» What the exercise asks
Answer with the exact lines of the following material from the one containing "Viewport: 529px width, 402px height." through the one containing "Task: Click the Bluetooth icon in system tray", both end lines included.

» The data
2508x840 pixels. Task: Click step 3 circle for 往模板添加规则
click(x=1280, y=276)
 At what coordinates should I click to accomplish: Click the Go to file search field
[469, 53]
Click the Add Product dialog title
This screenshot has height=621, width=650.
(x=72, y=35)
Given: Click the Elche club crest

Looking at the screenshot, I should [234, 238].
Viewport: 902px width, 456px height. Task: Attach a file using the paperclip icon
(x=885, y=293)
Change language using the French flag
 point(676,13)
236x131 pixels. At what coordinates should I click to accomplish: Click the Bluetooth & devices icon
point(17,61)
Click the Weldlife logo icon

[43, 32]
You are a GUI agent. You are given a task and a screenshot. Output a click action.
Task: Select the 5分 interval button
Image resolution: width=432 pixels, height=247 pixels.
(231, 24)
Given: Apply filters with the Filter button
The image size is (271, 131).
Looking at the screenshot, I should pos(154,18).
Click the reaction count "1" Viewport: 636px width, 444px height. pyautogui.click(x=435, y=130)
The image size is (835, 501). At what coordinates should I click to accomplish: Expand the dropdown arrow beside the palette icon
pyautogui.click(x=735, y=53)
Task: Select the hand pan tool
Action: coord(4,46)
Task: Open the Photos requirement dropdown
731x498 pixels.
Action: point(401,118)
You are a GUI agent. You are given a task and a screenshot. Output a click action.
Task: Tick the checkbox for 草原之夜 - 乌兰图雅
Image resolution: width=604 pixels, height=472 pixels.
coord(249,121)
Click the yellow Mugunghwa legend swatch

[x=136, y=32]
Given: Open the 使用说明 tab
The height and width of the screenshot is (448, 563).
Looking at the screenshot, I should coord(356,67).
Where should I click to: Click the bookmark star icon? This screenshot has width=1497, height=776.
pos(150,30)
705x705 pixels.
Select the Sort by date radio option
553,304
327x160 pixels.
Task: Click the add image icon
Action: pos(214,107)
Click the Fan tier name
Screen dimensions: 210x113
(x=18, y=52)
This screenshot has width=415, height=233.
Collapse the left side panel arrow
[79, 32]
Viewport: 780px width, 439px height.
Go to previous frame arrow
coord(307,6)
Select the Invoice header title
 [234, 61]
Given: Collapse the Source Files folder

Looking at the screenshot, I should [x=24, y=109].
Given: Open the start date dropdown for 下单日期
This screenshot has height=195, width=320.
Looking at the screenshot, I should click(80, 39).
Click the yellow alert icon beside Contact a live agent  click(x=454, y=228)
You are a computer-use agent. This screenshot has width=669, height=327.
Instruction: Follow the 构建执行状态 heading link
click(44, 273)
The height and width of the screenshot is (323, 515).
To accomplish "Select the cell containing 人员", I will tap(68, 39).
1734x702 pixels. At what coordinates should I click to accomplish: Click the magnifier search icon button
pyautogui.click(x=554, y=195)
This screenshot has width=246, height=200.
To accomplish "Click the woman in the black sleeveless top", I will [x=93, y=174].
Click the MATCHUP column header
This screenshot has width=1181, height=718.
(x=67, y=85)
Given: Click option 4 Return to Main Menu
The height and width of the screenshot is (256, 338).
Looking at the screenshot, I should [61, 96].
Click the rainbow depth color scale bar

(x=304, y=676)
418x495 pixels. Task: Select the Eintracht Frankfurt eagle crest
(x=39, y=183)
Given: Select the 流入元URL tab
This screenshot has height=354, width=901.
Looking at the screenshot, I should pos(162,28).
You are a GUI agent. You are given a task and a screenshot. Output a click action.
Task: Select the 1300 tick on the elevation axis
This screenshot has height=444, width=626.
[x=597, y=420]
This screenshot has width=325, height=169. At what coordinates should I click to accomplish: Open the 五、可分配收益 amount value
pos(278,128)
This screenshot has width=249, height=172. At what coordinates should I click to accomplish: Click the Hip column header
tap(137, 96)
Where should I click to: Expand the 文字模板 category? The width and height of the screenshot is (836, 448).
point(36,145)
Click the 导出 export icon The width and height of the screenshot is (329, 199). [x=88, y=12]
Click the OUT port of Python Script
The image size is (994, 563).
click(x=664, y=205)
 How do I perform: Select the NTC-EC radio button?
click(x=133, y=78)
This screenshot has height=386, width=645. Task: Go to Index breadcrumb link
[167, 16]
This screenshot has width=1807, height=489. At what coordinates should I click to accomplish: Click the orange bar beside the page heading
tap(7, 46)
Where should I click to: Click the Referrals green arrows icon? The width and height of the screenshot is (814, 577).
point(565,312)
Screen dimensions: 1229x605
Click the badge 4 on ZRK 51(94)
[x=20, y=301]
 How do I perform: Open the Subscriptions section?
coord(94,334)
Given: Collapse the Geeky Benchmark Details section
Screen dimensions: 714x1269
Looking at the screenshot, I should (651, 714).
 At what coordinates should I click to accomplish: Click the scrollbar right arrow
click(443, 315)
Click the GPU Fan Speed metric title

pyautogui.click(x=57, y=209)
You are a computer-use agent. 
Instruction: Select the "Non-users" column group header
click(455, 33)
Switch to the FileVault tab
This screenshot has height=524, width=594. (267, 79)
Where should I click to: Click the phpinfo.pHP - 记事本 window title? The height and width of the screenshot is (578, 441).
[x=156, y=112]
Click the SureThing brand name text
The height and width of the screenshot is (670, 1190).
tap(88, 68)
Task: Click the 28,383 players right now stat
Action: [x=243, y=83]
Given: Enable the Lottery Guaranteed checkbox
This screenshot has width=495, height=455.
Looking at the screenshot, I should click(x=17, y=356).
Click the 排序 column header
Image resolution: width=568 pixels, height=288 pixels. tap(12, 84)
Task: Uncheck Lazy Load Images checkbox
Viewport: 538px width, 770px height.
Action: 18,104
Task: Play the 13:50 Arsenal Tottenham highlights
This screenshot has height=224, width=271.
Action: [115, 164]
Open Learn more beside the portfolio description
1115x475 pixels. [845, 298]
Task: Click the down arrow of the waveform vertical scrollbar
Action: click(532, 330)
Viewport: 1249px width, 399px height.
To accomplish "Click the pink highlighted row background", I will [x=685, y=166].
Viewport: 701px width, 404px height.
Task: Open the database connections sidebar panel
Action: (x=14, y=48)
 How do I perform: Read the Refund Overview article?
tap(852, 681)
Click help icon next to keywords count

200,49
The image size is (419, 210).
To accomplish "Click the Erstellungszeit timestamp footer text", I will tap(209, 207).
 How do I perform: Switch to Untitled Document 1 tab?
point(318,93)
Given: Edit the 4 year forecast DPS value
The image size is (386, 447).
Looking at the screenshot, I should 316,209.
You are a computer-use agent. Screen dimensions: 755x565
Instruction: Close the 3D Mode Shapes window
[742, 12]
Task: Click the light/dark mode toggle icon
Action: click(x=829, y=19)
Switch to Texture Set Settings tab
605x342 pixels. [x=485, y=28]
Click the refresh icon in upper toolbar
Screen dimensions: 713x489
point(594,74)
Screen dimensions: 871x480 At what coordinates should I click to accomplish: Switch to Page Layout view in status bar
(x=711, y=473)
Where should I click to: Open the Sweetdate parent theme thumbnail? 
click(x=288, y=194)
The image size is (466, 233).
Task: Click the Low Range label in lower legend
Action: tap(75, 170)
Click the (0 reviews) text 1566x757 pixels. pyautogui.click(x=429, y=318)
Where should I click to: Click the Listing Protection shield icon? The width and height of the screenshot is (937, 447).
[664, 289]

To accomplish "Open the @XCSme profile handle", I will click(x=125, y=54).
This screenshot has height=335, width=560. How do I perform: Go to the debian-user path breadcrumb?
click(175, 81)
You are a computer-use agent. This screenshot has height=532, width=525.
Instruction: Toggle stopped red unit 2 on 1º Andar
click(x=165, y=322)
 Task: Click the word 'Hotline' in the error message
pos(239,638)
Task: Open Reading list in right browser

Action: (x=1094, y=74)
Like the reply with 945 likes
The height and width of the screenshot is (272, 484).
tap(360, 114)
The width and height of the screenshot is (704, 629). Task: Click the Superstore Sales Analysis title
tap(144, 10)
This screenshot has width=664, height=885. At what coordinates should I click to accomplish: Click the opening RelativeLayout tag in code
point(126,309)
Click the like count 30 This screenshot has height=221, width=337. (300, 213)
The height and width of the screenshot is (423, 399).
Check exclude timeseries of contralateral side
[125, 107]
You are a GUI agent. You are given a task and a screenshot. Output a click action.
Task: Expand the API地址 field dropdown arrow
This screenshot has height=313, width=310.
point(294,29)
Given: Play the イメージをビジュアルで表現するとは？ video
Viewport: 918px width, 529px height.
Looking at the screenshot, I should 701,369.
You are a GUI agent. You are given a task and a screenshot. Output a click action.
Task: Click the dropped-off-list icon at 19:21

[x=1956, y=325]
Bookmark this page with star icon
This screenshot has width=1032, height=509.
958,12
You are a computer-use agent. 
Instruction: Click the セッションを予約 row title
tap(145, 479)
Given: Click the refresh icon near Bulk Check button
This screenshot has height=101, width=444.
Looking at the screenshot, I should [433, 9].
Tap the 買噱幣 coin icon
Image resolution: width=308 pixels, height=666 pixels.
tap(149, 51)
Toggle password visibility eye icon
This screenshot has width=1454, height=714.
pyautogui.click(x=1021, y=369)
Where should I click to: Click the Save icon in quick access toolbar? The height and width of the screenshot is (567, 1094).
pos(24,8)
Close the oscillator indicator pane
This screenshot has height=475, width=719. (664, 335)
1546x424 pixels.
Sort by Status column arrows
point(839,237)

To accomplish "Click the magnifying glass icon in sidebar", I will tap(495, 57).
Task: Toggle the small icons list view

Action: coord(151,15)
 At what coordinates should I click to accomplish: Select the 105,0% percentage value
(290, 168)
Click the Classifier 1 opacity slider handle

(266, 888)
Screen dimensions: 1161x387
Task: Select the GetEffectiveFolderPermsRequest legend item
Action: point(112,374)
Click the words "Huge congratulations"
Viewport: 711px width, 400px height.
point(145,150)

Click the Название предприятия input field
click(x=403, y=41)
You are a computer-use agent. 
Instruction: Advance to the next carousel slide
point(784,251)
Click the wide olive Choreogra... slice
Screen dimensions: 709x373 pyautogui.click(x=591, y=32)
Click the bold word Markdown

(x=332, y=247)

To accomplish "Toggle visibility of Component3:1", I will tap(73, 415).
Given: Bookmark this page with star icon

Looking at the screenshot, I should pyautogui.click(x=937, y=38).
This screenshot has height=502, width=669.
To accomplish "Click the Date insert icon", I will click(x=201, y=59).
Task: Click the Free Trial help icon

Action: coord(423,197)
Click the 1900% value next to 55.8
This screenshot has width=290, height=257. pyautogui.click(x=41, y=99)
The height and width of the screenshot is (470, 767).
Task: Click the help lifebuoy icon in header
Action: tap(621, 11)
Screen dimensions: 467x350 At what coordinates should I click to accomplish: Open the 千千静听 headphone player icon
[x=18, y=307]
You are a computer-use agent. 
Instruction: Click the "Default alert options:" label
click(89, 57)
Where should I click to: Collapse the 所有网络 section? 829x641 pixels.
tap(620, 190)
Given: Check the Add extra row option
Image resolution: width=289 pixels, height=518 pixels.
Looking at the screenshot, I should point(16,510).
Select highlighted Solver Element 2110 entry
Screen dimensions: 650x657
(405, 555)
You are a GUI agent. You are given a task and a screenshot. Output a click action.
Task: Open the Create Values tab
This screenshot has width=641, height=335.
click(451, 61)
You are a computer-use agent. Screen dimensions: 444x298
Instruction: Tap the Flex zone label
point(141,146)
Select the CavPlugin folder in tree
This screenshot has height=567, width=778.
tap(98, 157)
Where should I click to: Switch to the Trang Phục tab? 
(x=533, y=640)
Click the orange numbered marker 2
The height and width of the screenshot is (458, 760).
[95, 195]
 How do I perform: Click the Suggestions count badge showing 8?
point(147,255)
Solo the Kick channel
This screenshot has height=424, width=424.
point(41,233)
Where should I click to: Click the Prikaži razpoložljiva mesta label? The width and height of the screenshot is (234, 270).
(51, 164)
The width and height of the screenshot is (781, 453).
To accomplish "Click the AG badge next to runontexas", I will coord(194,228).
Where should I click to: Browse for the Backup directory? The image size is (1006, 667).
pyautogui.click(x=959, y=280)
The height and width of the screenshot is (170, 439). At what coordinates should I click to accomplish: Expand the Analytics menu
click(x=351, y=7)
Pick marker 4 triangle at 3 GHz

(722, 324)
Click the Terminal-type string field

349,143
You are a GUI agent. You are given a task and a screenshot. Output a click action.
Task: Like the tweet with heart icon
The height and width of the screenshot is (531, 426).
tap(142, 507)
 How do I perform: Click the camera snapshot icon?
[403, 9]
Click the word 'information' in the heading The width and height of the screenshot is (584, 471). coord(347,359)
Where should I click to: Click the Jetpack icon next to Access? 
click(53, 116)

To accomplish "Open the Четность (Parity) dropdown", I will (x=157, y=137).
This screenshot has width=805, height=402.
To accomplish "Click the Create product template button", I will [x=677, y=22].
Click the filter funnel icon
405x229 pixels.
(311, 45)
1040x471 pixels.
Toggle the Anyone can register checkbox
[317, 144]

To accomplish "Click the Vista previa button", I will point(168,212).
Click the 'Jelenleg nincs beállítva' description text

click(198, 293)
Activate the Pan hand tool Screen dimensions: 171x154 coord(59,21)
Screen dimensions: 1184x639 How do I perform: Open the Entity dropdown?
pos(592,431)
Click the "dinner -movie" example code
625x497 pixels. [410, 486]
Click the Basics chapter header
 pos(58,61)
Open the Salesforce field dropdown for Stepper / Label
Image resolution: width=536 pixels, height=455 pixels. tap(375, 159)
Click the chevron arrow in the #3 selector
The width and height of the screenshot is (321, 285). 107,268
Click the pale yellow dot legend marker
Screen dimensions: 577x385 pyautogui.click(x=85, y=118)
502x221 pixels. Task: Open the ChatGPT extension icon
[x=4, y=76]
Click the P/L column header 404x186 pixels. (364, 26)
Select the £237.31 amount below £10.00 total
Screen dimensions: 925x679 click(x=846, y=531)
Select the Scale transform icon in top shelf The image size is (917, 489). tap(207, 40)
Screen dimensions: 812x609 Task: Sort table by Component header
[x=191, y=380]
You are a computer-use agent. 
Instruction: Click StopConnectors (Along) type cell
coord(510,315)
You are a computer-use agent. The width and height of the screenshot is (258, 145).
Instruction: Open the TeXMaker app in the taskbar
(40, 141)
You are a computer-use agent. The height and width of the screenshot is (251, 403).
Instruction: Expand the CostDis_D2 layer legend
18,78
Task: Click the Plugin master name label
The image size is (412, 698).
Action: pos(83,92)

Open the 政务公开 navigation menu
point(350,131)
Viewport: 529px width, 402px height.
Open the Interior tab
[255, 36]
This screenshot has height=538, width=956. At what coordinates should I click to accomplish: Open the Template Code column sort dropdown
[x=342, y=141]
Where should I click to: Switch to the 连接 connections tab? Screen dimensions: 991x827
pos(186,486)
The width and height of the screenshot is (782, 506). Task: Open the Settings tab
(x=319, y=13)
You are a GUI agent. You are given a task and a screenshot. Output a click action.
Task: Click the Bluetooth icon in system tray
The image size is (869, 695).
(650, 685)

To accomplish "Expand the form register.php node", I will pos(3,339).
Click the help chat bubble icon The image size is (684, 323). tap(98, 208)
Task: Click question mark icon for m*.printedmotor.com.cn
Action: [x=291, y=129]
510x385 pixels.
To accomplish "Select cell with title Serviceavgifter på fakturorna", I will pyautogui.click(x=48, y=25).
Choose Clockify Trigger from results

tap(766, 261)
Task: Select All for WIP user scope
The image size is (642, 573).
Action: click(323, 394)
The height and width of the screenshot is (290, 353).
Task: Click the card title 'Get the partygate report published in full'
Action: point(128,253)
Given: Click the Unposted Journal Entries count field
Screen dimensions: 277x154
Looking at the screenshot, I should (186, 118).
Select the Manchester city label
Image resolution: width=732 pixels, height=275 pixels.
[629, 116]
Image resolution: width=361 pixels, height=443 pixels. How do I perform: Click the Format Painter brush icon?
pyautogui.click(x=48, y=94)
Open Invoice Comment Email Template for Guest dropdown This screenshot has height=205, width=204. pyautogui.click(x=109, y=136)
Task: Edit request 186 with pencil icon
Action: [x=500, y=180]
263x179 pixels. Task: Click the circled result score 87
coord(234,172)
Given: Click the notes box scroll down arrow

» Answer
Viewport: 529px width, 402px height.
Open the Interior tab
[255, 36]
This screenshot has height=538, width=956. At what coordinates should I click to accomplish: Open the Template Code column sort dropdown
[x=342, y=141]
Where should I click to: Switch to the 连接 connections tab? Screen dimensions: 991x827
pos(186,486)
The width and height of the screenshot is (782, 506). Task: Open the Settings tab
(x=319, y=13)
You are a GUI agent. You are given a task and a screenshot. Output a click action.
Task: Click the Bluetooth icon in system tray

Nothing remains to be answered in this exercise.